=== RECORDS FOR THE TASK ===
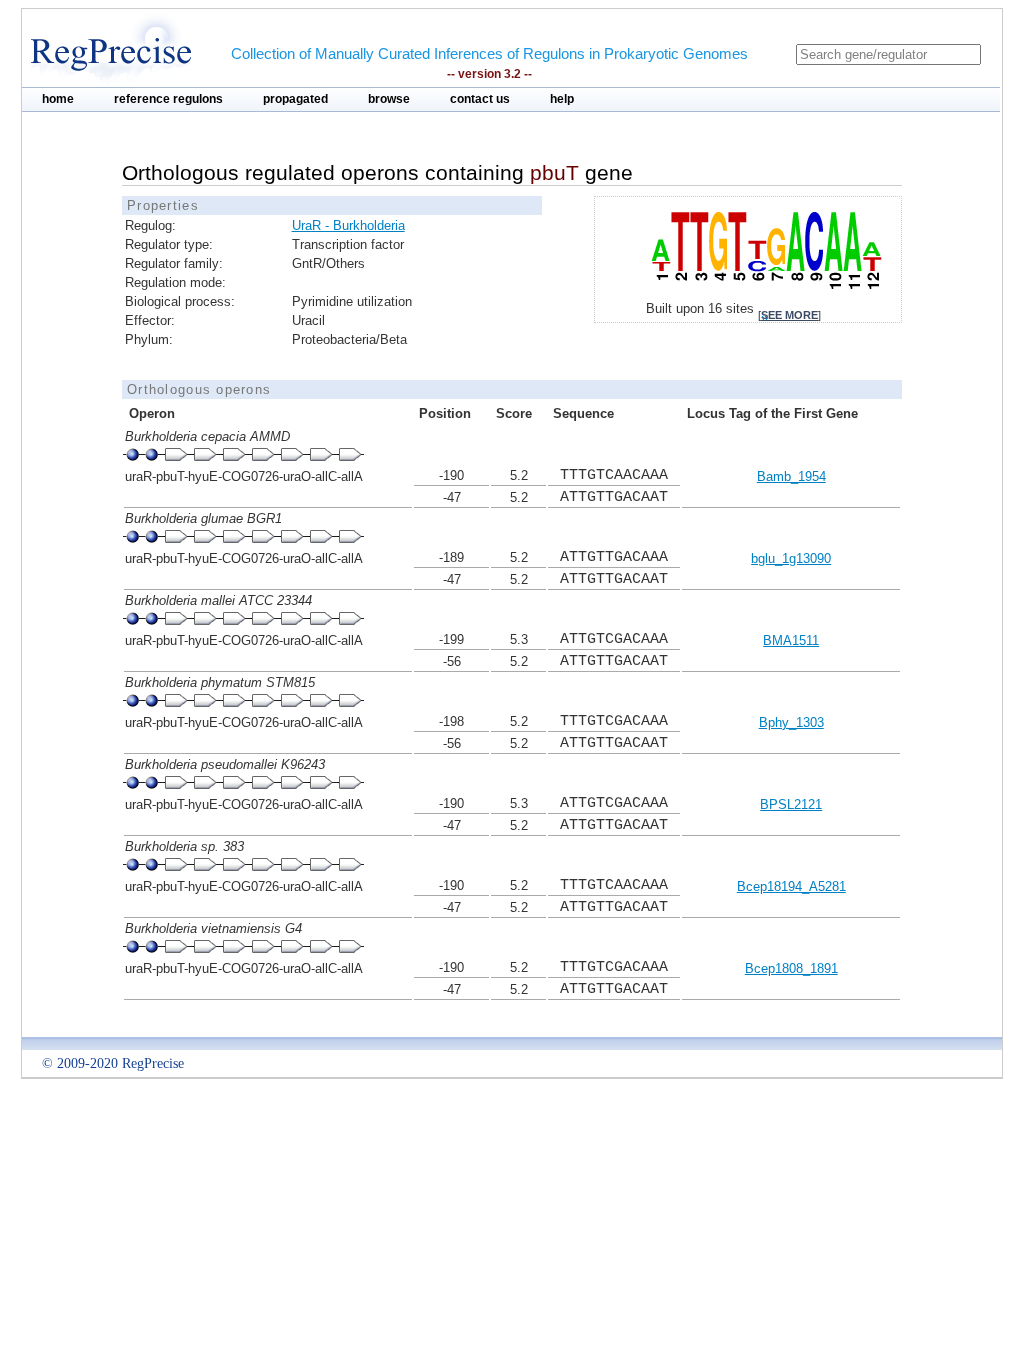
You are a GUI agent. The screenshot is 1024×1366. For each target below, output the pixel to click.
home (58, 99)
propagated (295, 99)
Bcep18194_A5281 (791, 886)
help (562, 99)
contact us (480, 99)
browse (389, 99)
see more (789, 315)
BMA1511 (791, 640)
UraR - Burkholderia (348, 225)
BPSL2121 (791, 804)
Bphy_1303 (791, 722)
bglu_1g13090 (791, 558)
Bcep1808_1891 (791, 968)
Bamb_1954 (791, 476)
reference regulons (168, 99)
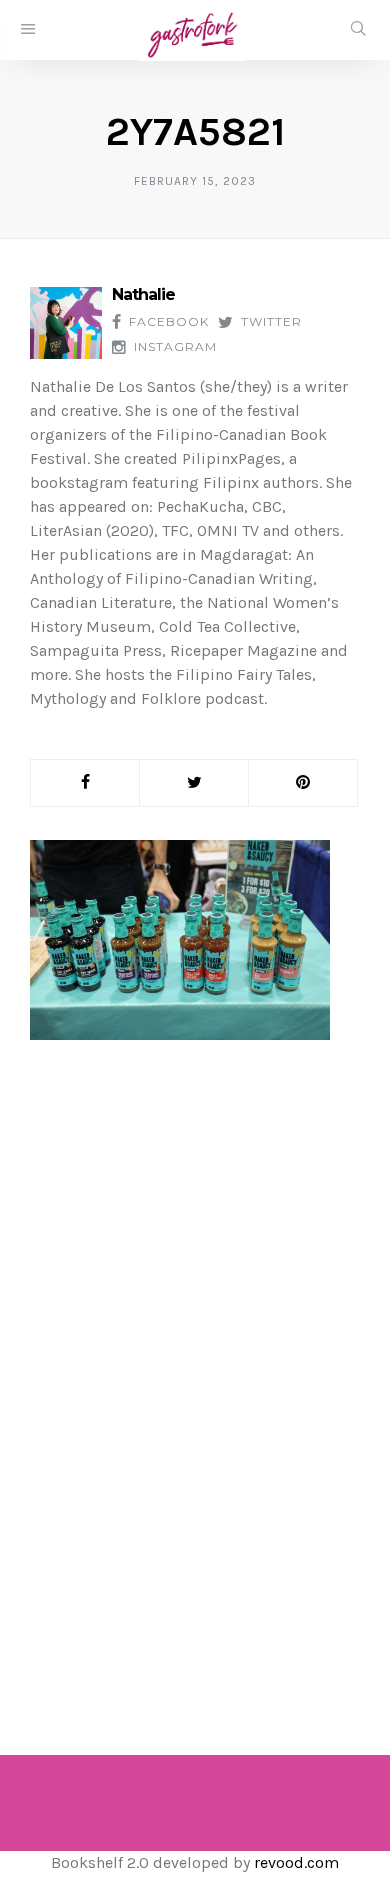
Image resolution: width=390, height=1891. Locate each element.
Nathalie (143, 294)
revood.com (296, 1862)
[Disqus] (195, 1378)
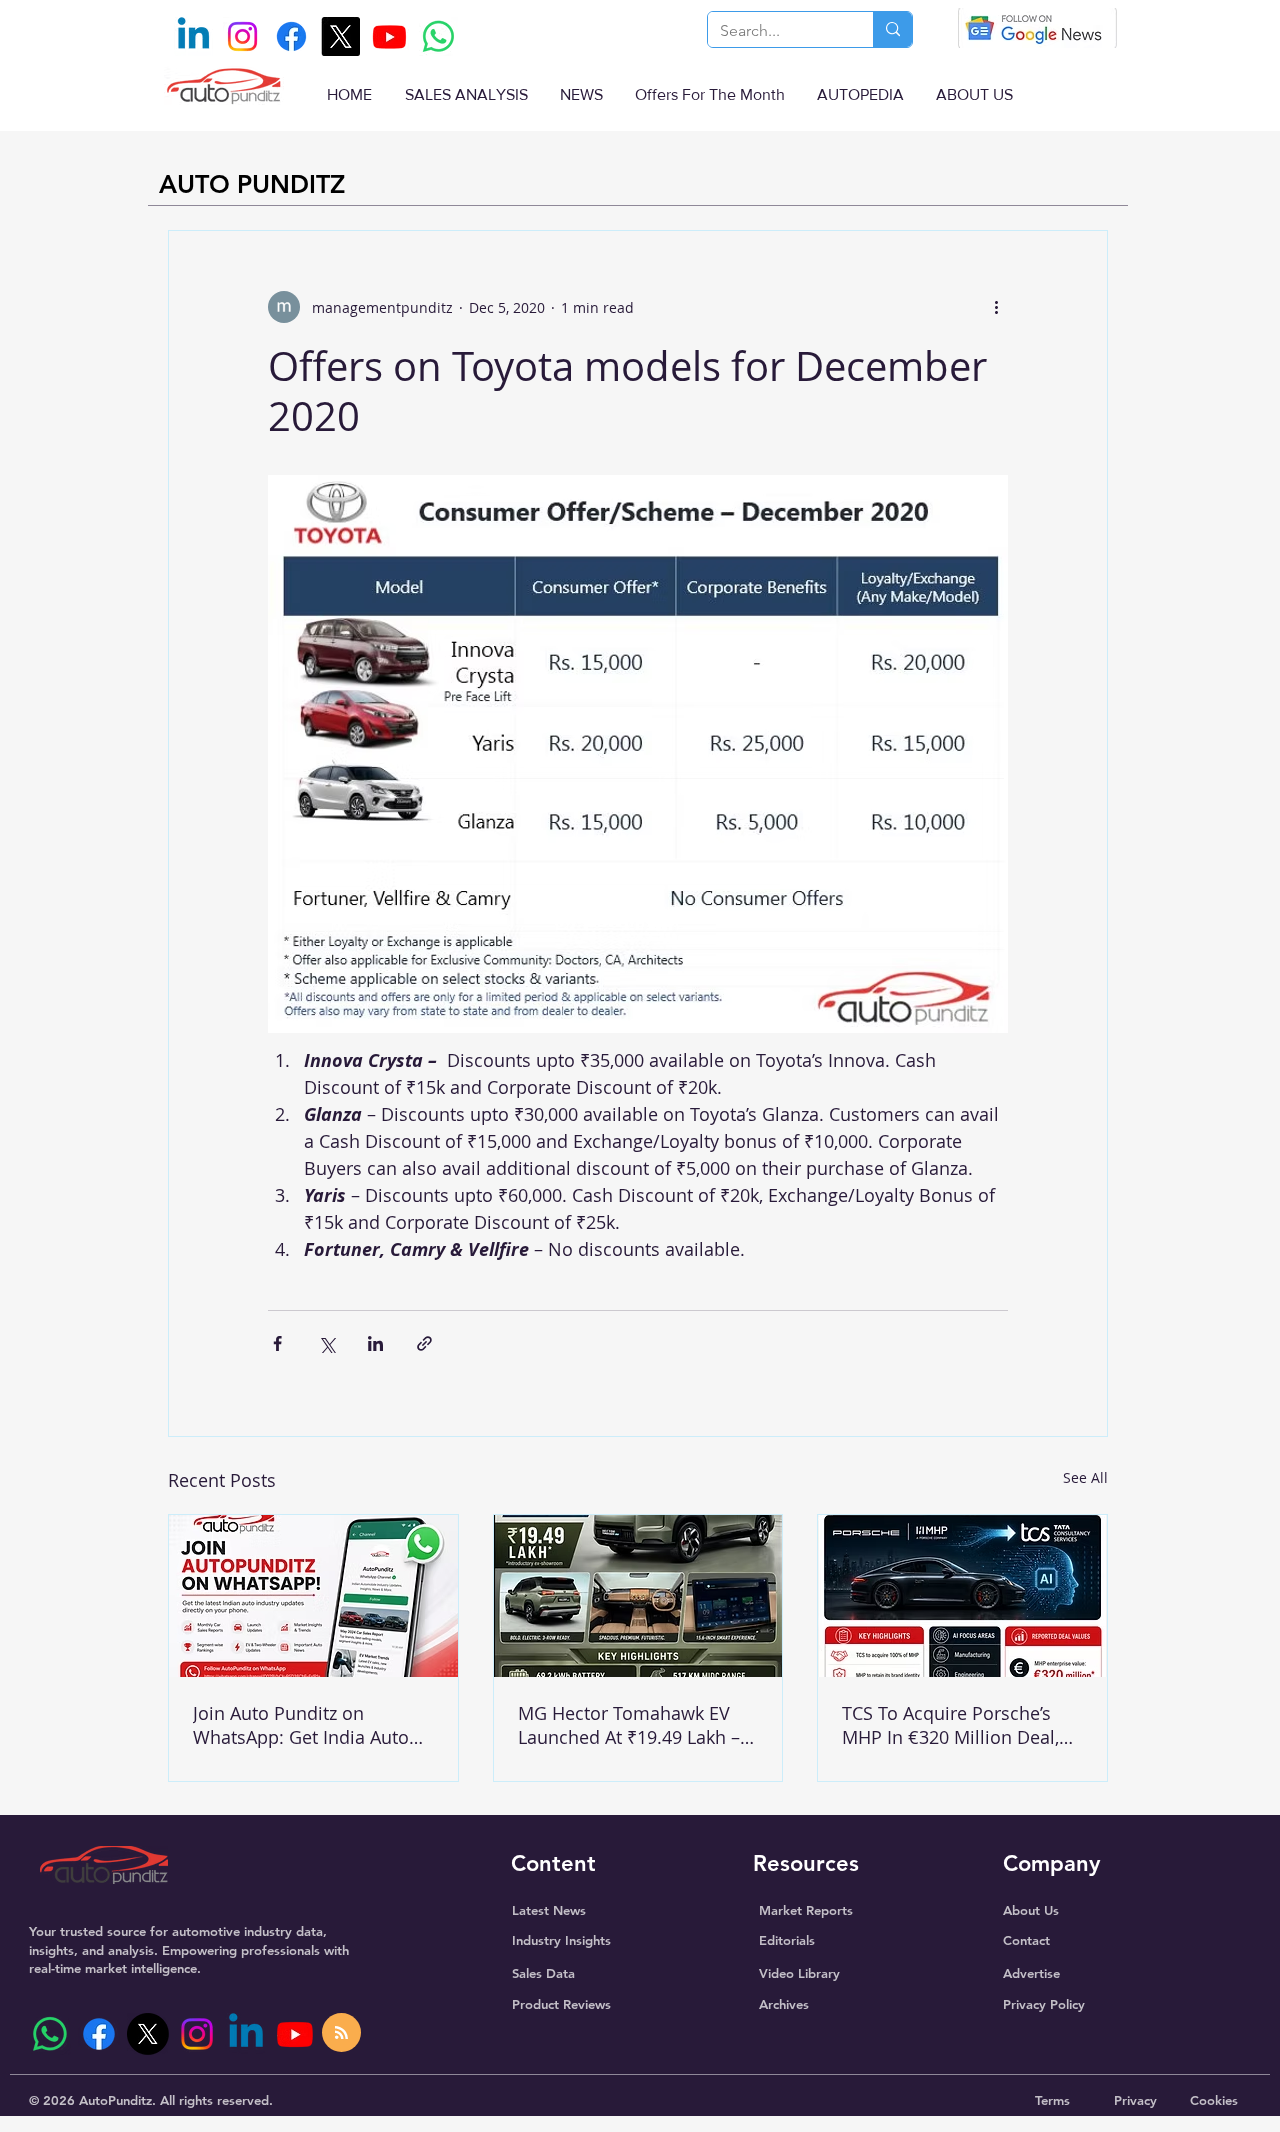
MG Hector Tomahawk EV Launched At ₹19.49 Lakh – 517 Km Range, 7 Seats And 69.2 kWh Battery (631, 1725)
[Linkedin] (193, 36)
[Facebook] (291, 36)
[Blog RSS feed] (341, 2033)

=== WHAT YOU WILL DO ===
What is needed is a verbatim copy of the material, minus its pictures.

=== OUTPUT OF THE EXERCISE ===
You are a GUI agent. The screenshot is 1024×1366. For each target below, output the pixel to click.
home (58, 99)
propagated (295, 99)
Bcep18194_A5281 (791, 886)
help (562, 99)
contact us (480, 99)
browse (389, 99)
see more (789, 315)
BMA1511 (791, 640)
UraR - Burkholderia (348, 225)
BPSL2121 (791, 804)
Bphy_1303 (791, 722)
bglu_1g13090 (791, 558)
Bcep1808_1891 (791, 968)
Bamb_1954 (791, 476)
reference regulons (168, 99)
Image resolution: width=390, height=1891. Locate each element.
Nathalie (143, 294)
revood.com (296, 1862)
[Disqus] (195, 1378)
MG Hector Tomahawk EV Launched At ₹19.49 Lakh – 517 Km Range, 7 Seats And 69.2 kWh Battery (631, 1725)
[Linkedin] (193, 36)
[Facebook] (291, 36)
[Blog RSS feed] (341, 2033)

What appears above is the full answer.